A test score is a piece of information, usually a number, that conveys the performance of an examinee on a test. One formal definition is that it is "a summary of the evidence contained in an examinee's responses to the items of a test that are related to the construct or constructs being measured."
Test scores are interpreted with a norm-referenced or criterion-referenced interpretation, or occasionally both. A norm-referenced interpretation means that the score conveys meaning about the examinee with regards to their standing among other examinees. A criterion-referenced interpretation means that the score conveys information about the examinee with regards a specific subject matter, regardless of other examinees' scores.
There are two types of test scores: raw scores and scaled scores. A raw score is a score without any sort of adjustment or transformation, such as the simple number of questions answered correctly. A scaled score is the results of some transformation applied to the raw score.
The purpose of scaled scores is to report scores for all examinees on a consistent scale. Suppose that a test has two forms, and one is more difficult than the other. It has been determined by equating that a score of 65% on form 1 is equivalent to a score of 68% on form 2. Scores on both forms can be converted to a scale so that these two equivalent scores have the same reported scores. For example, they could both be a score of 350 on a scale of 100 to 500.

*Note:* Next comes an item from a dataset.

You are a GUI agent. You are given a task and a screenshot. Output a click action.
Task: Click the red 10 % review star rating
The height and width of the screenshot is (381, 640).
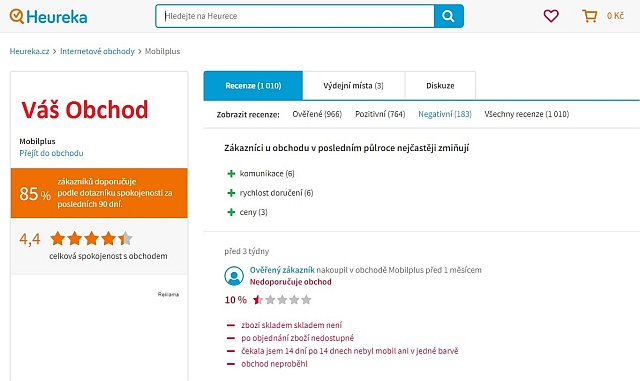click(x=282, y=300)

Two well-known tests in the United States that have scaled scores are the ACT and the SAT. The ACT's scale ranges from 0 to 36 and the SAT's from 200 to 800 (per section). Ostensibly, these two scales were selected to represent a mean and standard deviation of 18 and 6 (ACT), and 500 and 100. The upper and lower bounds were selected because an interval of plus or minus three standard deviations contains more than 99% of a population. Scores outside that range are difficult to measure, and return little practical value.
Note that scaling does not affect the psychometric properties of a test, it is something that occurs after the assessment process (and equating, if present) is completed. Therefore, it is not an issue of psychometrics, per se, but an issue of interpretability.
When tests are scored right-wrong, an important assumption has been made about learning. The number of right answers or the sum of item scores (where partial credit is given) is assumed to be the appropriate and sufficient measure of current performance status. In addition, a secondary assumption is made that there is no meaningful information in the wrong answers.